**STATED TASK:** Please rewrite the material below as a numbered list, one line per item, leaving out the blank lines and the pictures.

**DATA FOR PROCESSING:**
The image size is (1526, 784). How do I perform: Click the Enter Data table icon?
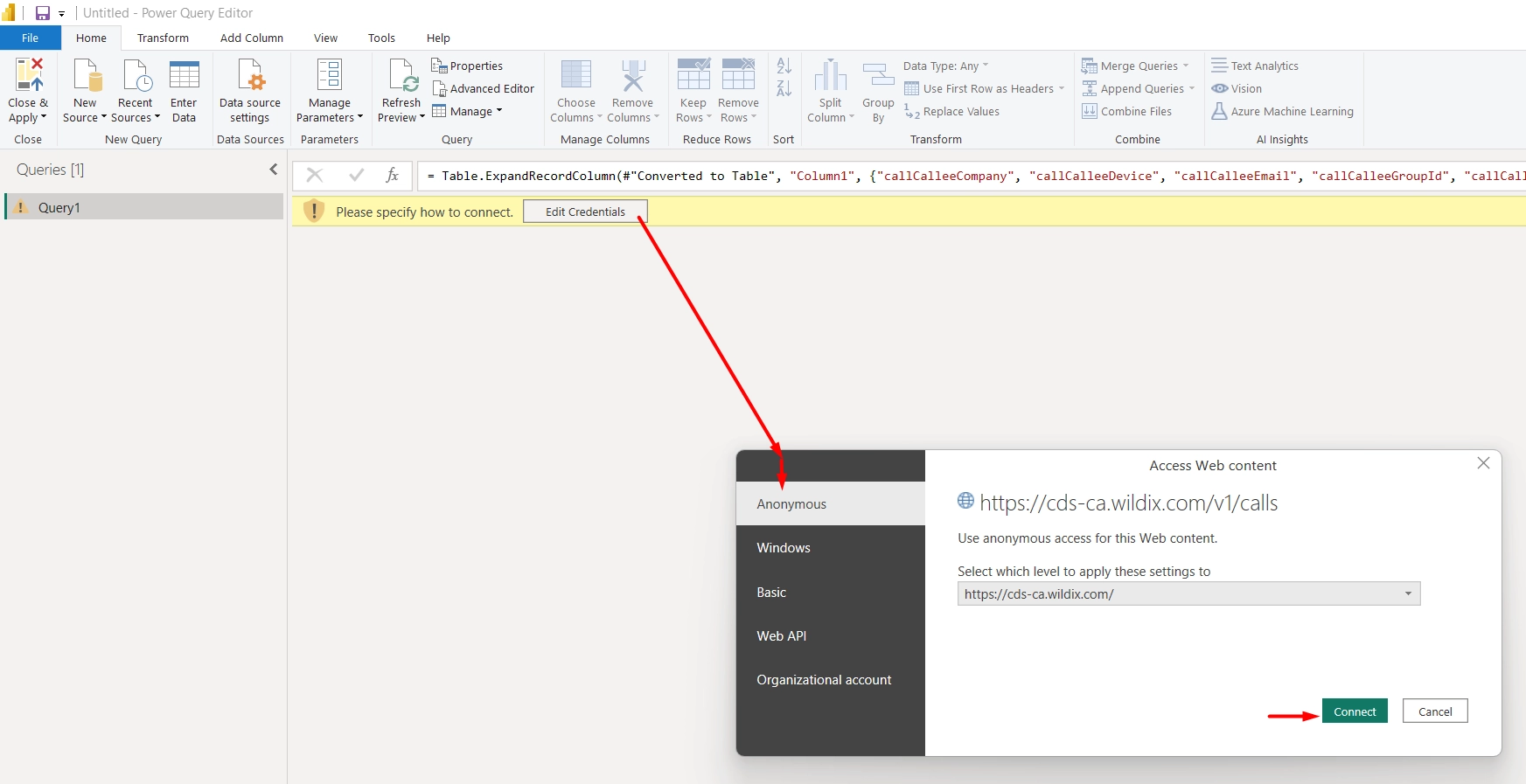(x=184, y=76)
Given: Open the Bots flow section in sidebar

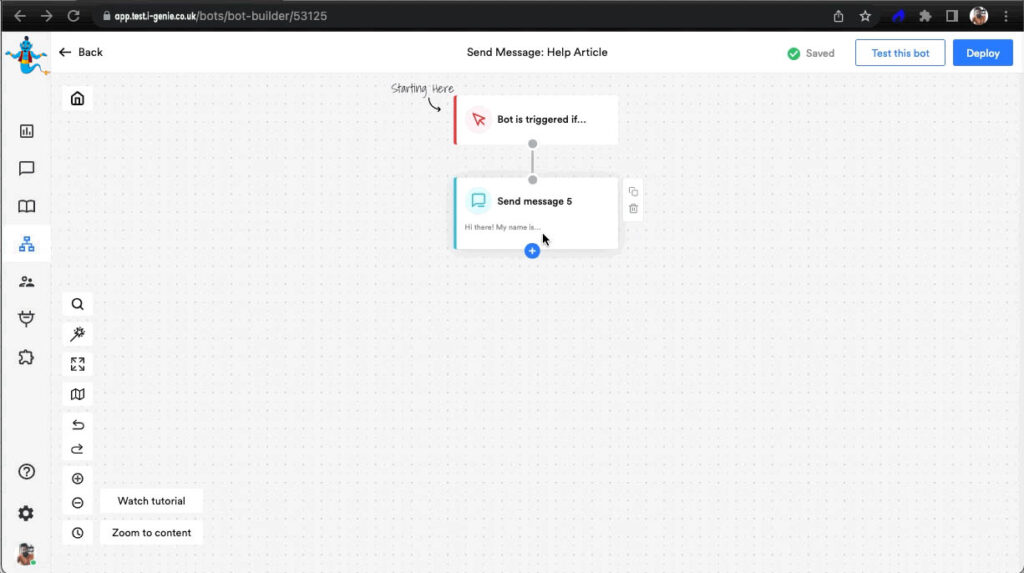Looking at the screenshot, I should (x=27, y=244).
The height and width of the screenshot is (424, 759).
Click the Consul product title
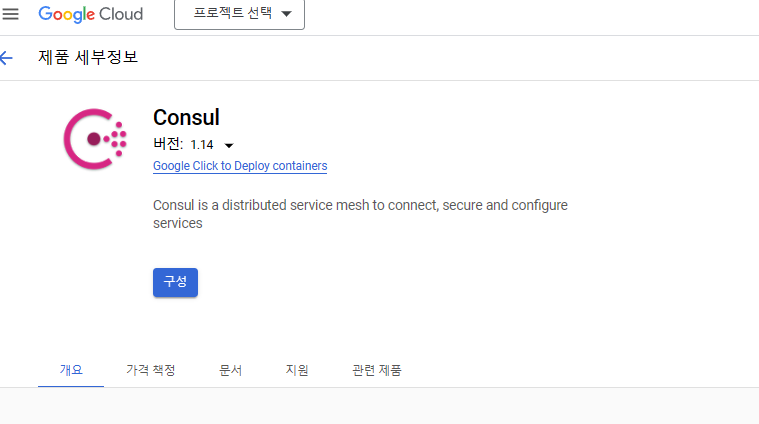click(x=186, y=117)
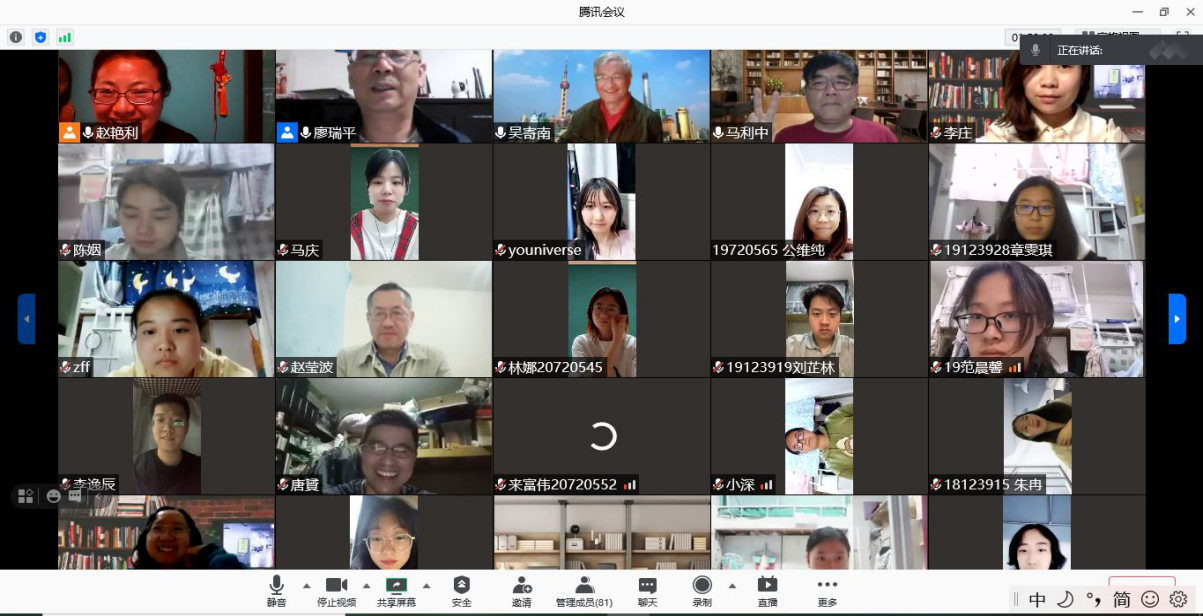Go to previous page of video tiles

(x=26, y=319)
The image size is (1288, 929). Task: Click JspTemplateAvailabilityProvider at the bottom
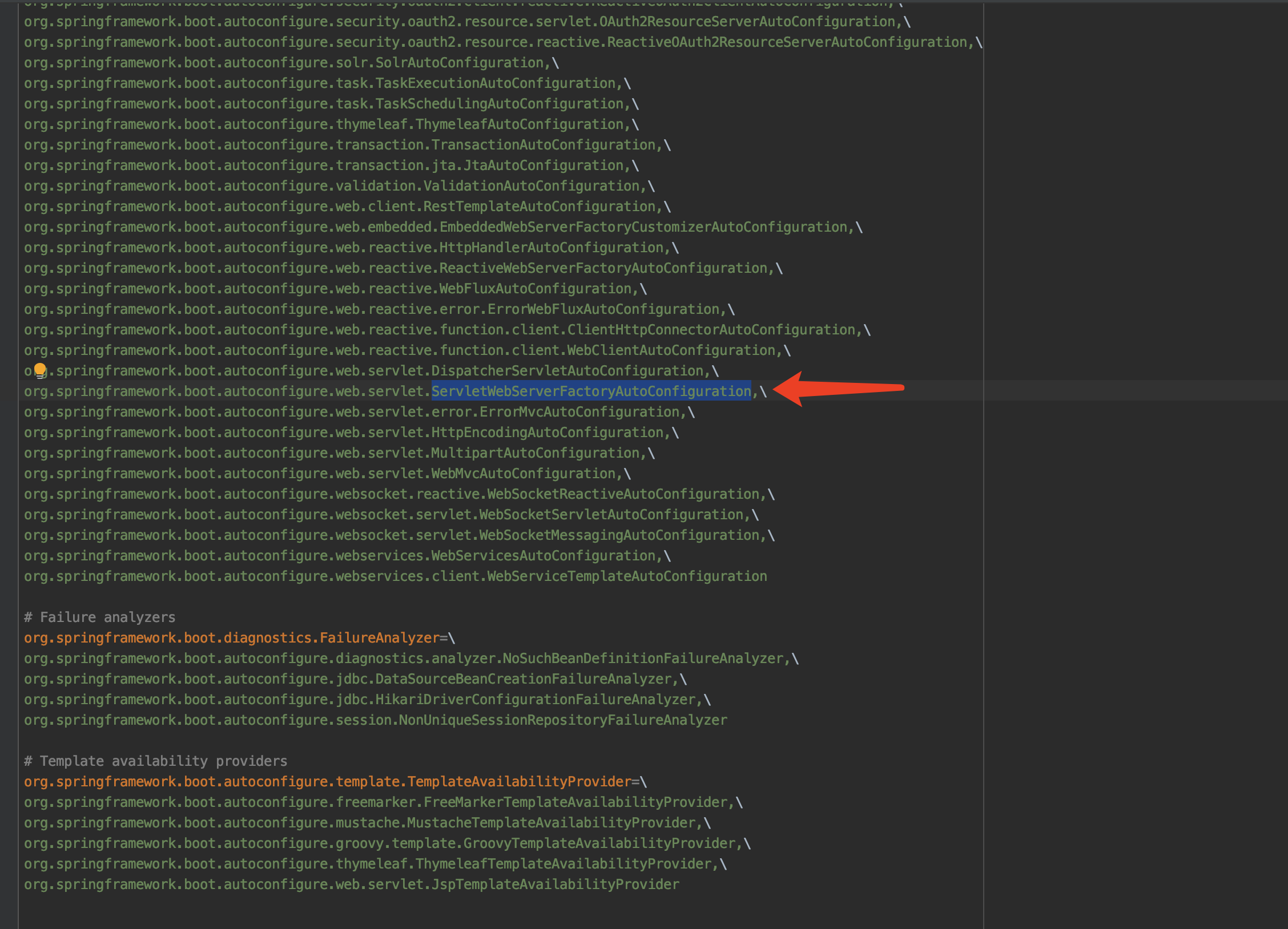pyautogui.click(x=555, y=884)
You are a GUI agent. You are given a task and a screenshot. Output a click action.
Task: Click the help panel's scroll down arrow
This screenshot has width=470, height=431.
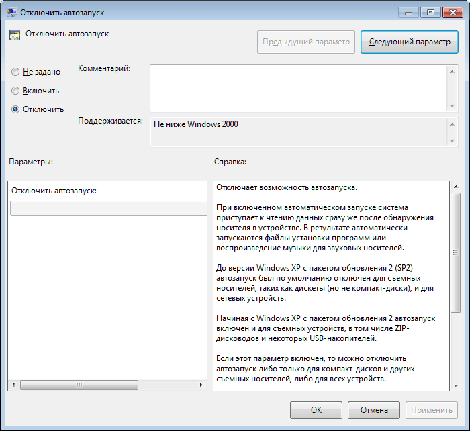click(x=456, y=386)
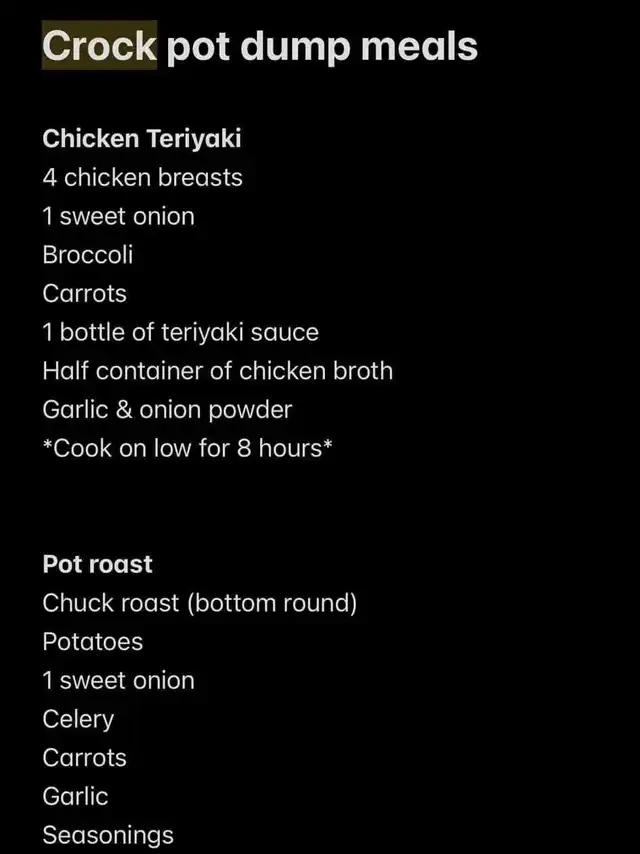Viewport: 640px width, 854px height.
Task: Tap the "Potatoes" ingredient line
Action: click(x=92, y=642)

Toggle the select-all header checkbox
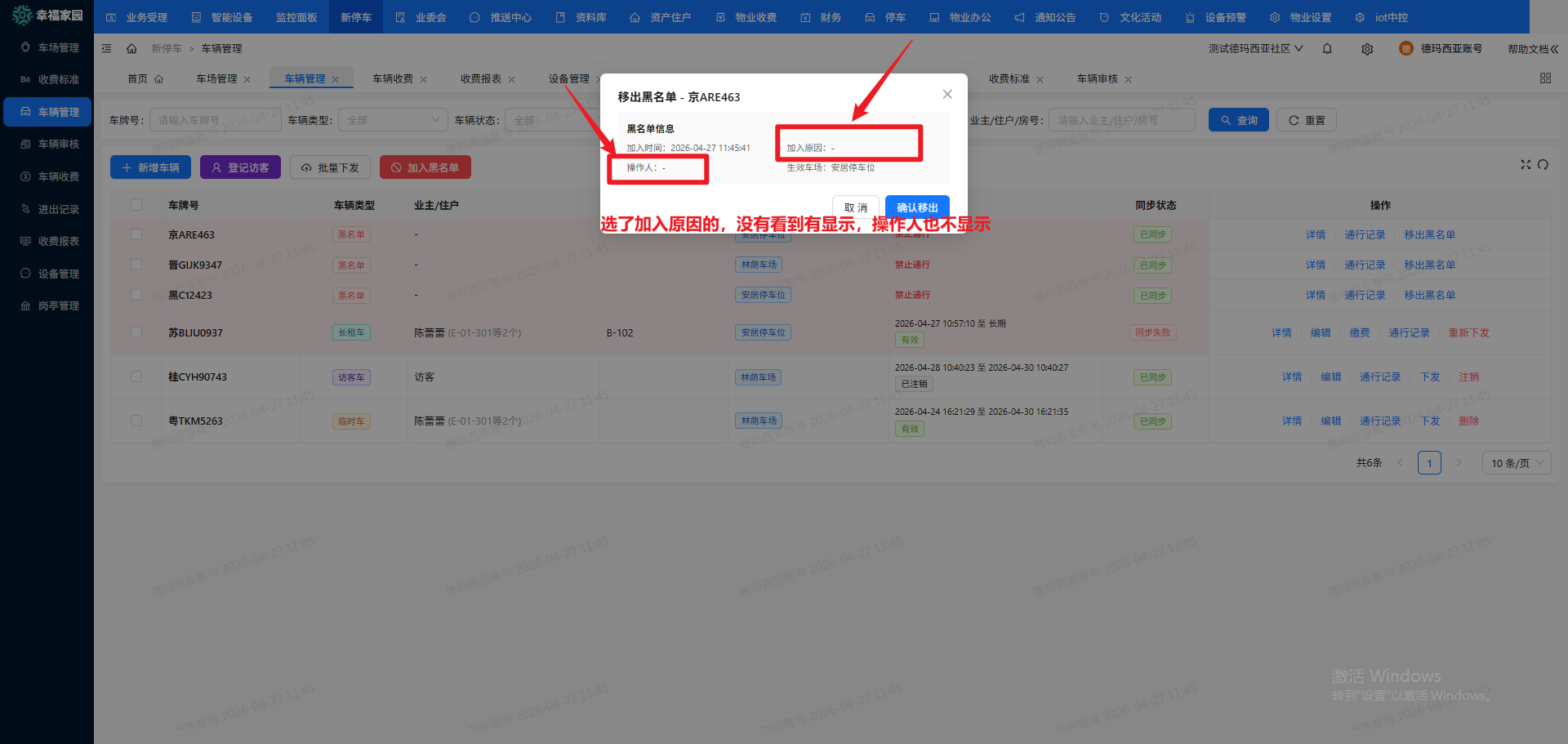point(136,205)
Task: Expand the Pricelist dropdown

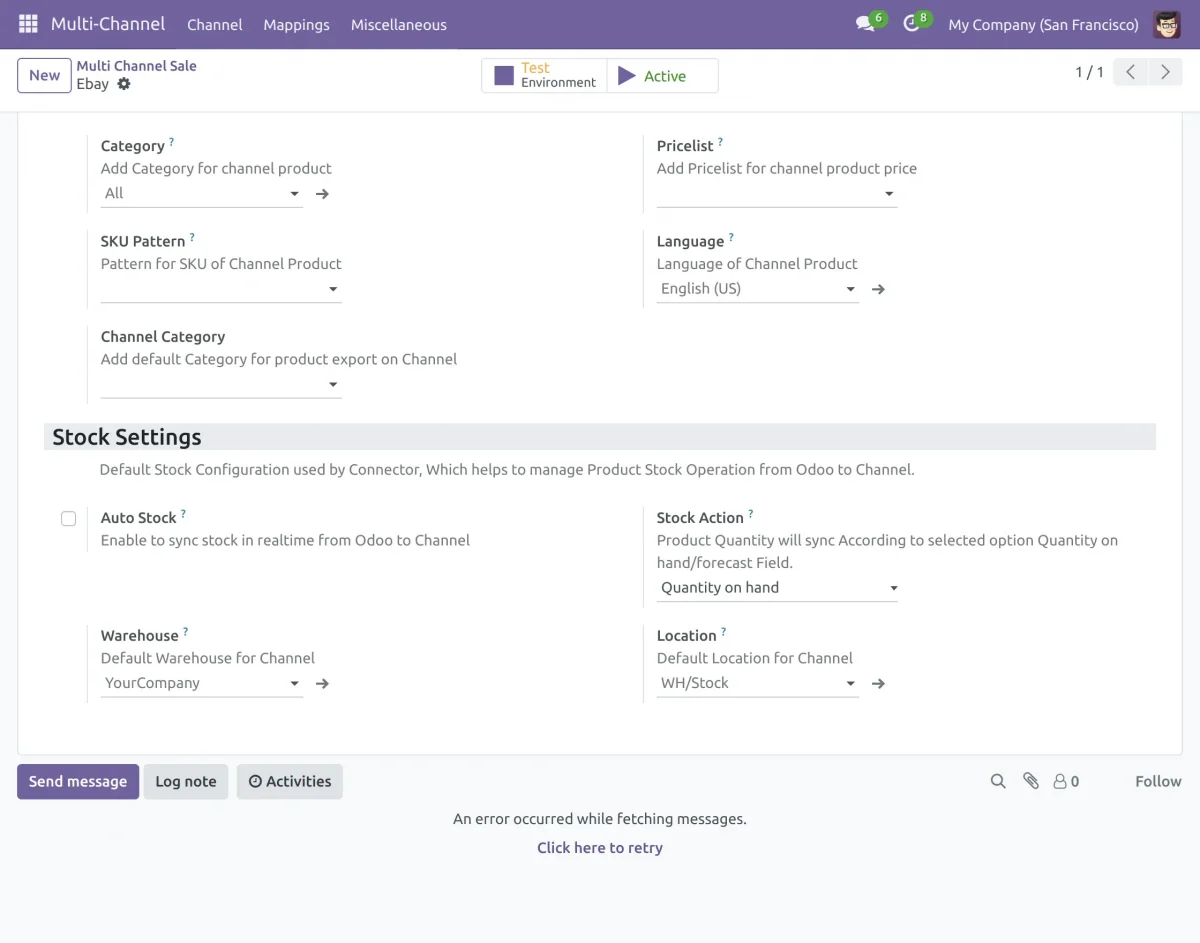Action: pos(777,194)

**EXERCISE OUTPUT:**
1. The image size is (1526, 784). How do I perform: Click the Enter Data table icon?
2. (x=184, y=76)
3. Given: Open the Bots flow section in sidebar
4. Looking at the screenshot, I should (x=27, y=244).
5. The height and width of the screenshot is (424, 759).
6. Click the Consul product title
7. click(x=186, y=117)
8. Go to previous page of video tiles
9. (x=26, y=319)
10. The image size is (1288, 929). Task: Click JspTemplateAvailabilityProvider at the bottom
11. pyautogui.click(x=555, y=884)
12. You are a GUI agent. You are given a task and a screenshot. Output a click action.
13. Task: Click the help panel's scroll down arrow
14. This screenshot has width=470, height=431.
15. click(x=456, y=386)
16. Viewport: 640px width, 854px height.
17. Task: Tap the "Potatoes" ingredient line
18. Action: click(x=92, y=642)
19. Toggle the select-all header checkbox
20. point(136,205)
21. Task: Expand the Pricelist dropdown
22. Action: pos(777,194)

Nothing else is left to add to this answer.